Rubbish, responded Uintah County Commissioner Mike McKee.

"That's the same old tired misinformation that these groups continue to report," he said. Pulling oil out of shale requires far less energy than environmentalists contend and the process requires minimal water, he said, although water is used for dust control in mining and for reclaiming the mine once spent ore is returned to the hole.

"The question should not be whether or not, but how. Let's make sure we take care of our environment. There are technologies that will allow us to have clean water and air," said McKee, whose county is hosting what could be the nation's first large-scale oil shale and tar sands developments.

The suit is not likely to impede these projects, which are proposed for non-federal land. Estonia-based Enefit American Oil hopes to begin oil shale mining on private land near the Colorado state line and Canada-based U.S. Oil Sands intends to mine tar sands on state land at PR Springs.

But McKee is hardly a fan of the oil shale plan, which allocates 678,000 acres of BLM land for oil shale and 132,000 acres for tar sands development — most of it in the Uinta Basin. This plan, adopted in November, cuts the amount of public land available for development by two-thirds relative to its earlier Bush-era incarnation, which drew legal challenges from environmentalists.

The Obama administration agreed to retool the plan to settle earlier suits, but environmentalists say BLM still got it wrong the next time around by ignoring its obligations under the Endangered Species Act.

"They are required to consult with the [U.S.] Fish and Wildlife Service to ensure these land allocations, in whole, don't jeopardize threatened or endangered species," McKinnon said. "They skipped that step. We think it's an important step."

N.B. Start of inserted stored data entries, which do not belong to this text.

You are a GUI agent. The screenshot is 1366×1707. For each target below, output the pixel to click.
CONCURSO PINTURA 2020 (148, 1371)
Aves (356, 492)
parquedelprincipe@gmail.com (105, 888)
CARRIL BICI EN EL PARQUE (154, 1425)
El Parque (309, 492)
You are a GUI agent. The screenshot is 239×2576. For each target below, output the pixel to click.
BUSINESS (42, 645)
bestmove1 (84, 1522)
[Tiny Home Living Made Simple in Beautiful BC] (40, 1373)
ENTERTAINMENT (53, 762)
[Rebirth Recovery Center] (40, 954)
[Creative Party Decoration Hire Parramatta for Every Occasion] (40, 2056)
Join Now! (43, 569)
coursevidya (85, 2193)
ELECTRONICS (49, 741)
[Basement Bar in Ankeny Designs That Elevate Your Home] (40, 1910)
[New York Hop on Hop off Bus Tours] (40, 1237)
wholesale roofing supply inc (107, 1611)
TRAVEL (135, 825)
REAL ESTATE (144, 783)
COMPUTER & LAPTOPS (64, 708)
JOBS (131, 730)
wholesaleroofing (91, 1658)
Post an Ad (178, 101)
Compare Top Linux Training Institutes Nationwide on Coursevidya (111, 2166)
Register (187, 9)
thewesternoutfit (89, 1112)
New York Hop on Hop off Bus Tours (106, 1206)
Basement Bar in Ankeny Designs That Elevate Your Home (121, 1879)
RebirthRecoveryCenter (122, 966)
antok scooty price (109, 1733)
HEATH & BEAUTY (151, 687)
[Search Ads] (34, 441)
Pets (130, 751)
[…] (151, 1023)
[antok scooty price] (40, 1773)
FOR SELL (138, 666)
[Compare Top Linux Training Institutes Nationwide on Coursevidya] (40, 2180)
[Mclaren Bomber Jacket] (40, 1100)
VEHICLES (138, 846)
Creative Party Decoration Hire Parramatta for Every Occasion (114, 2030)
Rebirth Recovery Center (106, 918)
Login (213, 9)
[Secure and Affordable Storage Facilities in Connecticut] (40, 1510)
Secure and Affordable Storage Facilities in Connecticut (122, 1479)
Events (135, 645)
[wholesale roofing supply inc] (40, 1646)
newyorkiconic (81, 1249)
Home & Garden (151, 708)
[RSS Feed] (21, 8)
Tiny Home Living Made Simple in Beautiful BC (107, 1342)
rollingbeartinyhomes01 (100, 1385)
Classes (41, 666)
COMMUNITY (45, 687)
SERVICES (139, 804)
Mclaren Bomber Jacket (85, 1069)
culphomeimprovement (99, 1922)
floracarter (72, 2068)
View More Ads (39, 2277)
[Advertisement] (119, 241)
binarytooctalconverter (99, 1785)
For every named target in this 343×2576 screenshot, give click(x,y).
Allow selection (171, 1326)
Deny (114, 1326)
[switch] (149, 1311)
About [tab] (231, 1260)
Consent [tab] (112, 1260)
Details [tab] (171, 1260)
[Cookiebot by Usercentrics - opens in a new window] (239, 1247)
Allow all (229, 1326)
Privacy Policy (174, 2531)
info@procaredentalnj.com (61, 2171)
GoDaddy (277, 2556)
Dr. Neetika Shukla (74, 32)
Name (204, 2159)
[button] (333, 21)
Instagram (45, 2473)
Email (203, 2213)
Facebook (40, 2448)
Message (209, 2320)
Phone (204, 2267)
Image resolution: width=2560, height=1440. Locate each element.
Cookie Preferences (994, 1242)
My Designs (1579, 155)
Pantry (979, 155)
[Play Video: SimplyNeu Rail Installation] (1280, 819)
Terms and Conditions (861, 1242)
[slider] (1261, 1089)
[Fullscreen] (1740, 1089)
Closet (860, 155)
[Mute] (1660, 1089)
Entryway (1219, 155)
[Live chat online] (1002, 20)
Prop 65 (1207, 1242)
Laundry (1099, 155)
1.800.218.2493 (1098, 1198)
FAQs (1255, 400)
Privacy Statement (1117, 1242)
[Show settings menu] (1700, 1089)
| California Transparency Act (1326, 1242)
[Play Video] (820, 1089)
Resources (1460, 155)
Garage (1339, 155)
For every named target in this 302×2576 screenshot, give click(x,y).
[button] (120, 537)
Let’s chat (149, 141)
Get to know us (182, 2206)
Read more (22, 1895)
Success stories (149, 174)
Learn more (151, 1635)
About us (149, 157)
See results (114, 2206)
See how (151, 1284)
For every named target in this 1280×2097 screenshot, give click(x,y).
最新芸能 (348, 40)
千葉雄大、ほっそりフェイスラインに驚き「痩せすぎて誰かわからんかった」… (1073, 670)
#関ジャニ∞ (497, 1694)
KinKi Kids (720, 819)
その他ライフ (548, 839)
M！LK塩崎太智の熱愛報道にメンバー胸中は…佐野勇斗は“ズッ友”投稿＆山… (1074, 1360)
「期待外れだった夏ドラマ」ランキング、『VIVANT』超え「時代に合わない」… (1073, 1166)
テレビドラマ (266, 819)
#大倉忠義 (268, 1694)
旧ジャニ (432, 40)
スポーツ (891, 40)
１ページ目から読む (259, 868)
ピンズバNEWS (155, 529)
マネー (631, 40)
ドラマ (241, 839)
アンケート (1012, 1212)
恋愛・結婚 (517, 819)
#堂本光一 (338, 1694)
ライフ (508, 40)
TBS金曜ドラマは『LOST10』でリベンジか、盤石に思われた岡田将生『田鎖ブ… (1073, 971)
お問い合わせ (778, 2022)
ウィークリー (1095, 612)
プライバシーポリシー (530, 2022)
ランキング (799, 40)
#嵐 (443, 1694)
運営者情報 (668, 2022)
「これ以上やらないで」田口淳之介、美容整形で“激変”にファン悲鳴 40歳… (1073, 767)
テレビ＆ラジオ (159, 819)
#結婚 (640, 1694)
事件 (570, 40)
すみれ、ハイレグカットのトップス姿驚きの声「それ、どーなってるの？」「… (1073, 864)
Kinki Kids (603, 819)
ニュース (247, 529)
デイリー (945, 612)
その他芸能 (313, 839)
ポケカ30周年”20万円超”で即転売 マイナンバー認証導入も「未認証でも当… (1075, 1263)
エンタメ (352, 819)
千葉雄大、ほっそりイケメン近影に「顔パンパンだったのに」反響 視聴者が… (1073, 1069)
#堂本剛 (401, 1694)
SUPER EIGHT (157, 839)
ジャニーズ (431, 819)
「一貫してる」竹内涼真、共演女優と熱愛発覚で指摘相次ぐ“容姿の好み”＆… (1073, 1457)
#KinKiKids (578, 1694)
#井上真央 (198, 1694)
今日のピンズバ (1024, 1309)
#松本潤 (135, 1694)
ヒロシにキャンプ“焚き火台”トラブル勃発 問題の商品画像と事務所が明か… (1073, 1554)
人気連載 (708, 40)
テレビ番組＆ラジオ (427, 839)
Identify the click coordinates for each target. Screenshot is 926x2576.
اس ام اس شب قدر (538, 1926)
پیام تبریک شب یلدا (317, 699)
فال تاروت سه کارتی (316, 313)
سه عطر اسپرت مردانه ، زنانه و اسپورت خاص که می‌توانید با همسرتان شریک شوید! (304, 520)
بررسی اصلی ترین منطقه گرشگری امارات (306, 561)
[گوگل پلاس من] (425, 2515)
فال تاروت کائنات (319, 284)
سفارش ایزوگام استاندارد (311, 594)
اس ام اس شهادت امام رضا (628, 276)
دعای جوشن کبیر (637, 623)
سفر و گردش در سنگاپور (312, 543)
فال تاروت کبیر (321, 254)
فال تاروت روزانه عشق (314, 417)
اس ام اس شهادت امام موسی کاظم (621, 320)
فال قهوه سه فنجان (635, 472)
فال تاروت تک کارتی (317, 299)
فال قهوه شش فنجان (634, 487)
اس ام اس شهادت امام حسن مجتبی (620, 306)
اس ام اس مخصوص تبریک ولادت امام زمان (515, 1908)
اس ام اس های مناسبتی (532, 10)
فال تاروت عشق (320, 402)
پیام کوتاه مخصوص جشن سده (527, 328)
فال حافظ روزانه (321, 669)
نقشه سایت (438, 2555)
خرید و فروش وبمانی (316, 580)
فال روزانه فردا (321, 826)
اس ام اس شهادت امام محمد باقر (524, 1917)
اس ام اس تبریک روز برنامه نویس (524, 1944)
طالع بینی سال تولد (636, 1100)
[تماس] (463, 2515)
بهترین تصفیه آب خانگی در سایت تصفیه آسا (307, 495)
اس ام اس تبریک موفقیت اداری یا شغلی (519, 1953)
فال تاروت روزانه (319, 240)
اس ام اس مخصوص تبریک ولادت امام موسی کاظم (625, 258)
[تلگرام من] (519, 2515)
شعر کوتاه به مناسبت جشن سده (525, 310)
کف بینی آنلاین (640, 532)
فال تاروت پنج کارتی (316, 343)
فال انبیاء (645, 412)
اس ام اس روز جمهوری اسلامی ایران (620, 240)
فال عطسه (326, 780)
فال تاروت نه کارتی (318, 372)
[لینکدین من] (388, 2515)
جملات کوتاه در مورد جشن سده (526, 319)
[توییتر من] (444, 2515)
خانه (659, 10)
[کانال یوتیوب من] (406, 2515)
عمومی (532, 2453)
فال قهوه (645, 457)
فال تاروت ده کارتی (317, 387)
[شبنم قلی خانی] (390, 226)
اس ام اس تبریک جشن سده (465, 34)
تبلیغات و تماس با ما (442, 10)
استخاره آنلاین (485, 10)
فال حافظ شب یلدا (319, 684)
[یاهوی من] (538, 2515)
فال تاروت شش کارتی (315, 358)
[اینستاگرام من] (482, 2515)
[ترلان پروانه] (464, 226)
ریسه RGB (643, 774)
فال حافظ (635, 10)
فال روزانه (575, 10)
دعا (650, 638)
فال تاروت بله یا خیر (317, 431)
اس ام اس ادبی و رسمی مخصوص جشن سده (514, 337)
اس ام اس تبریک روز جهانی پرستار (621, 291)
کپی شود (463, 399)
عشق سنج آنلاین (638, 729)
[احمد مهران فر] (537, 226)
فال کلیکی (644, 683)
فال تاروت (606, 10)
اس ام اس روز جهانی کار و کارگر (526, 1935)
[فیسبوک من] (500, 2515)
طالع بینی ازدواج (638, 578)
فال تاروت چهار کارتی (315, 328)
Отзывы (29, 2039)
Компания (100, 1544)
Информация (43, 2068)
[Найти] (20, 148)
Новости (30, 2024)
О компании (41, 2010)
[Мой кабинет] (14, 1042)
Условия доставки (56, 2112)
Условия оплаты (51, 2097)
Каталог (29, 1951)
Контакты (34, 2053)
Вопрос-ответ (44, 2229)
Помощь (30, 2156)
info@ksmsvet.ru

Citing BLM's own data, the new lawsuit says oil shale consumes 2.6 to four barrels of water for every barrel of oil it yields. And each barrel yielded produces about one ton of waste shale that holds arsenic, boron, selenium and other toxic metals.

"In time toxins can be released into groundwater, run off into rivers and ingested by burrowing animals. There's a whole suite of ways toxins can become mobile and taken up into the living environment," McKinnon said. "We have fish that are already dangerously close to extinction [such as bonytail chub, razorback sucker and Colorado pikeminnow]. The prognosis for water availability for the Colorado and its tributaries is very bad and here we have a proposal for development that would only exacerbate those trends."

The BLM plan does impose environmental safeguards at the project level and requires companies to prove their processes are technologically viable before they can begin commercial operations.

Attempts to reach BLM for comment Friday were unsuccessful. The state, meanwhile, has appealed the oil shale plan, saying it places too many restrictions on leasing.

"Why should we arbitrarily limit where development occurs?" McKee said. "There is enough resource here to fuel our country for 100 years."